_What is needed_. Starting with the line containing "FAQ (368, 763)" and going on through the line containing "Le vent est-il", return the lines of the data below exactly, and only those.

_Material supplied_.

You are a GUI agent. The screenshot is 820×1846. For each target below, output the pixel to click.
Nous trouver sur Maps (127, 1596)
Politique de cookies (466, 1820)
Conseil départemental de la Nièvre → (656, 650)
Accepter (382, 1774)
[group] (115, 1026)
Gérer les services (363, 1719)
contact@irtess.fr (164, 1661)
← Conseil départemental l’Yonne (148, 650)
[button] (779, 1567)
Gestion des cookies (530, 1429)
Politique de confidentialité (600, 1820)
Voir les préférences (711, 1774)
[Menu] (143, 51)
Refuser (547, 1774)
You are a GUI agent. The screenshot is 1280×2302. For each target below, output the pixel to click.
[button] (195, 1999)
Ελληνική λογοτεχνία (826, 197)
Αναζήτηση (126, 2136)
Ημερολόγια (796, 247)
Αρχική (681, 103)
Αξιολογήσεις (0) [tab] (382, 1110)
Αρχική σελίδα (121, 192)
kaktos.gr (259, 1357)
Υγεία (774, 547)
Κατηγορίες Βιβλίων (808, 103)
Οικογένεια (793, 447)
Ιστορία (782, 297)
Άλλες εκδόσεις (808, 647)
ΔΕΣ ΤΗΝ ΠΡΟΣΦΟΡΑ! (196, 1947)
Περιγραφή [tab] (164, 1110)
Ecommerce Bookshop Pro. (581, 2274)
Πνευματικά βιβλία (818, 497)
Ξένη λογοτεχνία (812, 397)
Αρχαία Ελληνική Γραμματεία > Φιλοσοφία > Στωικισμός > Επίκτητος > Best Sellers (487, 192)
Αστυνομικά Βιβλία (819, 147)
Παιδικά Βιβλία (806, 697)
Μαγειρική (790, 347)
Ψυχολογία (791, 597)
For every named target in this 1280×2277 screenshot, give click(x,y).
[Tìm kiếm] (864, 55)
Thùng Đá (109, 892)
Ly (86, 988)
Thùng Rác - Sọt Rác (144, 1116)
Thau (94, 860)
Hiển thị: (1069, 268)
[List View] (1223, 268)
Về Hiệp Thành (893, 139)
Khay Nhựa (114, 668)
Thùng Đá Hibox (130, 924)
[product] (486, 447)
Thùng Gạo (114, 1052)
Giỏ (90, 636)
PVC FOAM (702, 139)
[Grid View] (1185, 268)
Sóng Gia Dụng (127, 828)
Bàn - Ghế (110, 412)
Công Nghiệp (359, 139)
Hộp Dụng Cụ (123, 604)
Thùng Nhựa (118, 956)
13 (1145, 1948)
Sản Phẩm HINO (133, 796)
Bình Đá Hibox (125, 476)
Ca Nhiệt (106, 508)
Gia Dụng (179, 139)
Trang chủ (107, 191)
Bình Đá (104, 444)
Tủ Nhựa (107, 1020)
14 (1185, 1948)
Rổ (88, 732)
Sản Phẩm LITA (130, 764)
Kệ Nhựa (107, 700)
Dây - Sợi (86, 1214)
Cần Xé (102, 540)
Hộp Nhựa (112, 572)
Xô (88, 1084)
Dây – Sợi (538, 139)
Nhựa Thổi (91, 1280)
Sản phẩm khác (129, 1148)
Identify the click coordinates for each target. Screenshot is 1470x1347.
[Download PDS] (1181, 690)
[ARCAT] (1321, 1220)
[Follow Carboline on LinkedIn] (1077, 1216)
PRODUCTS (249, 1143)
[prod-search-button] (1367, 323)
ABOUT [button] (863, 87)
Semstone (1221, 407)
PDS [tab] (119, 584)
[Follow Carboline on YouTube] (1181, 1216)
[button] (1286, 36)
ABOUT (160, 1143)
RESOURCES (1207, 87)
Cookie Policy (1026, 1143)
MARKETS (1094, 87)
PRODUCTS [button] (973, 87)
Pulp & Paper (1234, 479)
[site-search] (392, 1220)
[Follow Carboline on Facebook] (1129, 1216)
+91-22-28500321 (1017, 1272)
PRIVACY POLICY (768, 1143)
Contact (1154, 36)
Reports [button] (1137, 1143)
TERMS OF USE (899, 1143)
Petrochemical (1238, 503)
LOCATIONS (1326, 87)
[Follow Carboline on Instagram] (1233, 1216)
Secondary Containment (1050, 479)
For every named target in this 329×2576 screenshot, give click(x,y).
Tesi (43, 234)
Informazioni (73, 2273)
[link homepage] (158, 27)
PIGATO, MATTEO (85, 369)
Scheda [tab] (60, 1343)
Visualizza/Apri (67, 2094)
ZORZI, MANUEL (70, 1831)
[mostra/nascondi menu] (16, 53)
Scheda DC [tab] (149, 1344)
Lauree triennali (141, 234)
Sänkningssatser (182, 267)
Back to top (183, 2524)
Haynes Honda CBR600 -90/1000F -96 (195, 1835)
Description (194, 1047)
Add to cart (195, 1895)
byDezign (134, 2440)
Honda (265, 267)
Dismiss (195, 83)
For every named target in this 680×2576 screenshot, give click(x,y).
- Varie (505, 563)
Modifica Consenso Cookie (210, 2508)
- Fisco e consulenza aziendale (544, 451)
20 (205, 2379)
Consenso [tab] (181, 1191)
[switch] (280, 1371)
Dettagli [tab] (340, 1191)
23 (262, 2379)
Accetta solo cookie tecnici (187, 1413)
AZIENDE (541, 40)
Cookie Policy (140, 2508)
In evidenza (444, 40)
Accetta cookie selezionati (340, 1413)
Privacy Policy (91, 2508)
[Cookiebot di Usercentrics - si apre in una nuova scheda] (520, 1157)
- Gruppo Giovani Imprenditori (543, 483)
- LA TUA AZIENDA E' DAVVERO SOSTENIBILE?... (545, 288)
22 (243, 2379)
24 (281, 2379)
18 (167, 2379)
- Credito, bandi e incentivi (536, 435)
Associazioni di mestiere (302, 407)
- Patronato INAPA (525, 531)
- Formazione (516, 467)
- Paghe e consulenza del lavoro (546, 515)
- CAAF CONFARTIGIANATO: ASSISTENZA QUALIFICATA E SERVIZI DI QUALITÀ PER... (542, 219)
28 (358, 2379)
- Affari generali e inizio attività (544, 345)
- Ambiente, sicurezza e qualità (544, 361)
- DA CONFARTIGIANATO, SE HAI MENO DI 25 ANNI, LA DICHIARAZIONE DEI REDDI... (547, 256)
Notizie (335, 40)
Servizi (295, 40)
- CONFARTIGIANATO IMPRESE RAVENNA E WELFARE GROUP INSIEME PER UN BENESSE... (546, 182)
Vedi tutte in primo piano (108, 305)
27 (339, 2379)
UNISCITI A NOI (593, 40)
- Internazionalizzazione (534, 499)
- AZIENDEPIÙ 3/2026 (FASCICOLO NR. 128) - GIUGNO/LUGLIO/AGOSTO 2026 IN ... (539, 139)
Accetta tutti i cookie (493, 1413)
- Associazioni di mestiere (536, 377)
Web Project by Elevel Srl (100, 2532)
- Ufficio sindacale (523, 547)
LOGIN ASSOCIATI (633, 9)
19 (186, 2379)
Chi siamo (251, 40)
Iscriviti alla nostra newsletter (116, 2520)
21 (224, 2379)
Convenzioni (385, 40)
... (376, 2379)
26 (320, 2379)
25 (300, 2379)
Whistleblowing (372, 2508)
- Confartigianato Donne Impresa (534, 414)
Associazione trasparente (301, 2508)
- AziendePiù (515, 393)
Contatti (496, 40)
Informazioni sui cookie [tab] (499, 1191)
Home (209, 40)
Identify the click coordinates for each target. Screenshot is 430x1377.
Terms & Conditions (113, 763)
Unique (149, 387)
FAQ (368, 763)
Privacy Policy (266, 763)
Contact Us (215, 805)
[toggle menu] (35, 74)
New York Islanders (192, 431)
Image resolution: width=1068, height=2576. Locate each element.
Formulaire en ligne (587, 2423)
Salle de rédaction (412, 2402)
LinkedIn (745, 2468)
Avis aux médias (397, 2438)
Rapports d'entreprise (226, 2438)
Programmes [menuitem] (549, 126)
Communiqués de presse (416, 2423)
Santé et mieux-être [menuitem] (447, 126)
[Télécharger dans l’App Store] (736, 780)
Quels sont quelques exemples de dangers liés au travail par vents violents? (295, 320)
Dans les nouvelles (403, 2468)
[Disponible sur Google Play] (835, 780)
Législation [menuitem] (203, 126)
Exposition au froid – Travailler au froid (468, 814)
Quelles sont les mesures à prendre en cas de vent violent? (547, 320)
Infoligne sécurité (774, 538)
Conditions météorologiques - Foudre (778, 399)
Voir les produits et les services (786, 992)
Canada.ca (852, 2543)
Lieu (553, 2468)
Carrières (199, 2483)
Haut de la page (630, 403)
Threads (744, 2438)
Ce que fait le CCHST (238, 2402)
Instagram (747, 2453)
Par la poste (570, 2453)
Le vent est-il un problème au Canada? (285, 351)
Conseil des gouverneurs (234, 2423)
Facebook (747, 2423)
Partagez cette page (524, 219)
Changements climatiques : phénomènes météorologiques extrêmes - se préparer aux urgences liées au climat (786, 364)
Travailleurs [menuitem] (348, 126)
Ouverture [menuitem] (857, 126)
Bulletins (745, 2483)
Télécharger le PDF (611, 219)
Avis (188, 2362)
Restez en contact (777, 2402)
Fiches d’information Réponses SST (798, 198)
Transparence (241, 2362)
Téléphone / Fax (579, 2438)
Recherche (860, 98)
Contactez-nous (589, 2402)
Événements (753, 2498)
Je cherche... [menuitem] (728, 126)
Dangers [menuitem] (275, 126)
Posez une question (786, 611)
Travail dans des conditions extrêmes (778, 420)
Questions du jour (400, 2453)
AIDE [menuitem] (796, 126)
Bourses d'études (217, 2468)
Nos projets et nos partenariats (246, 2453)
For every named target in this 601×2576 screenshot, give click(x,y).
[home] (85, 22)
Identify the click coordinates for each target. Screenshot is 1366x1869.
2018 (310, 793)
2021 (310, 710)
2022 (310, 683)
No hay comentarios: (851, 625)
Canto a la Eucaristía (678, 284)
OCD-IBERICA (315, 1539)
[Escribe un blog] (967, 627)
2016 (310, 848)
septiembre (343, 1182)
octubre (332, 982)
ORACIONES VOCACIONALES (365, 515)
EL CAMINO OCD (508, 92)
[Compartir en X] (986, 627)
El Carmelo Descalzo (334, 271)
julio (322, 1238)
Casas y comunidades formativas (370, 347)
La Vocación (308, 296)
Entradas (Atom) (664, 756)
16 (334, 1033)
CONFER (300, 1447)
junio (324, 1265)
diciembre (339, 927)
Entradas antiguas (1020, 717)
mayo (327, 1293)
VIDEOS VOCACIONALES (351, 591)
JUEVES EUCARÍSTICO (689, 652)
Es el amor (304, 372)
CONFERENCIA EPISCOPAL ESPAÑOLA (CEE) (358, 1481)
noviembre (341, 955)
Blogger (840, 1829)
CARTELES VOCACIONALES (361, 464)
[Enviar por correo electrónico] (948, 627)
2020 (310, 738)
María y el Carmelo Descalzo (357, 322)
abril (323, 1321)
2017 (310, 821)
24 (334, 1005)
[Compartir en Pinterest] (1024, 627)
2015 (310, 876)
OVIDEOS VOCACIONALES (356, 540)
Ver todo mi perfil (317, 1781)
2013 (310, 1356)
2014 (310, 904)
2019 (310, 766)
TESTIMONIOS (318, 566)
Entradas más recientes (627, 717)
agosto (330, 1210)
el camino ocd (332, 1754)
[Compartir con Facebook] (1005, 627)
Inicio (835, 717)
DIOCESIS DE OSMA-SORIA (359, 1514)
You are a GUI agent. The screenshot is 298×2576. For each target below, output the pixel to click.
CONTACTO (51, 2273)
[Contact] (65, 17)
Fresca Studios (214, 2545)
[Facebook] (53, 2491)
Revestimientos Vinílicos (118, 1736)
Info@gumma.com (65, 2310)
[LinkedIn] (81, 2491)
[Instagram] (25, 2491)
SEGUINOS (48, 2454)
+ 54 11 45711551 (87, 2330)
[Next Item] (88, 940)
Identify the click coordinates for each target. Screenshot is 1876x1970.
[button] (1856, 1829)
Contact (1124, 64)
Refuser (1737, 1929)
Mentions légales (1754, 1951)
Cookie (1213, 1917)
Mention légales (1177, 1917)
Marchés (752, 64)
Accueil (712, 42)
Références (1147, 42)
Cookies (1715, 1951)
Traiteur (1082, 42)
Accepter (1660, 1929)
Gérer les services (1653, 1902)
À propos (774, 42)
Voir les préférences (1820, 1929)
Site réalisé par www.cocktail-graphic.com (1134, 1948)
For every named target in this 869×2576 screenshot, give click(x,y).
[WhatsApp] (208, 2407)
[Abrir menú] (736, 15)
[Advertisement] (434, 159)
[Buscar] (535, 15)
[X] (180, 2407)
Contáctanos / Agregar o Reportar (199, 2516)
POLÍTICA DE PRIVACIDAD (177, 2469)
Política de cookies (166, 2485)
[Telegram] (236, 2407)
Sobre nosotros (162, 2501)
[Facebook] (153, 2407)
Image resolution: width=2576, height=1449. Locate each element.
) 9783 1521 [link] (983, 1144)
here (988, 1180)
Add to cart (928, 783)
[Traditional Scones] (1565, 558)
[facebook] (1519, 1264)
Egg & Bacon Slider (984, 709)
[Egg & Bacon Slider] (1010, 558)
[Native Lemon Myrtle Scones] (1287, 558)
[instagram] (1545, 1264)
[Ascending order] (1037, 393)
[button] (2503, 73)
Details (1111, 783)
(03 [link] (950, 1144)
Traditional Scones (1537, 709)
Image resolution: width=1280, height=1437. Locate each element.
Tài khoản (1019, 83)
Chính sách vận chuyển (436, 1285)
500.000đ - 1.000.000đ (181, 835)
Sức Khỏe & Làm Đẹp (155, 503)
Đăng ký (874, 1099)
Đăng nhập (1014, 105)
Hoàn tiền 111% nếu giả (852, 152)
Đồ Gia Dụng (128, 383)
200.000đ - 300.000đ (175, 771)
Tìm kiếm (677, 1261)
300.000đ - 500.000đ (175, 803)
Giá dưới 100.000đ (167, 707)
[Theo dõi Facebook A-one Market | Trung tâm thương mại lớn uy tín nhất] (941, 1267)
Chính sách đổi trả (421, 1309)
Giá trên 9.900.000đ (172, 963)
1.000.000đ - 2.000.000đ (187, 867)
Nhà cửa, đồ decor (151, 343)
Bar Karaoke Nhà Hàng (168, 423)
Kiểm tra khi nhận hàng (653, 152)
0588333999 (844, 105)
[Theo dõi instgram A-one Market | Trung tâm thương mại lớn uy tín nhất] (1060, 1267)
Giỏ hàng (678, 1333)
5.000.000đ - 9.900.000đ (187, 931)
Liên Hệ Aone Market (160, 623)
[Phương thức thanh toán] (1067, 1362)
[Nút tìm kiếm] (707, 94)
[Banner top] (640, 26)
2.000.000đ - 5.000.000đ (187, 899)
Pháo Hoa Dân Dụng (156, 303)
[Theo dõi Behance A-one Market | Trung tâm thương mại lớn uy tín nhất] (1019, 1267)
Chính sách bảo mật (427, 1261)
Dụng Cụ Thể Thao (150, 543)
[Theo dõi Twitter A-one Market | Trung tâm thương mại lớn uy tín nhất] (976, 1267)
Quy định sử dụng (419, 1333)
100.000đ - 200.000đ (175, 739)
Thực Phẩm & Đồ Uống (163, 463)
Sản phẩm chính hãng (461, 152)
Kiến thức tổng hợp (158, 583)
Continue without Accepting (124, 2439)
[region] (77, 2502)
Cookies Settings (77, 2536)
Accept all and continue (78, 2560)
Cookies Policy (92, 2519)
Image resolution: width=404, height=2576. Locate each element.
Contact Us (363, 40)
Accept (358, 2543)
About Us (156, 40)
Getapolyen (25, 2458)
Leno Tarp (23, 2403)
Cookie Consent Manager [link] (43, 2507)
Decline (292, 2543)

_Task output_.
FAQ (368, 763)
Privacy Policy (266, 763)
Contact Us (215, 805)
[toggle menu] (35, 74)
New York Islanders (192, 431)
Image resolution: width=1068, height=2576. Locate each element.
Formulaire en ligne (587, 2423)
Salle de rédaction (412, 2402)
LinkedIn (745, 2468)
Avis aux médias (397, 2438)
Rapports d'entreprise (226, 2438)
Programmes [menuitem] (549, 126)
Communiqués de presse (416, 2423)
Santé et mieux-être [menuitem] (447, 126)
[Télécharger dans l’App Store] (736, 780)
Quels sont quelques exemples de dangers liés au travail par vents violents? (295, 320)
Dans les nouvelles (403, 2468)
[Disponible sur Google Play] (835, 780)
Législation [menuitem] (203, 126)
Exposition au froid – Travailler au froid (468, 814)
Quelles sont les mesures à prendre en cas de vent violent? (547, 320)
Infoligne sécurité (774, 538)
Conditions météorologiques - Foudre (778, 399)
Voir les produits et les services (786, 992)
Canada.ca (852, 2543)
Lieu (553, 2468)
Carrières (199, 2483)
Haut de la page (630, 403)
Threads (744, 2438)
Ce que fait le CCHST (238, 2402)
Instagram (747, 2453)
Par la poste (570, 2453)
Le vent est-il un problème au Canada? (285, 351)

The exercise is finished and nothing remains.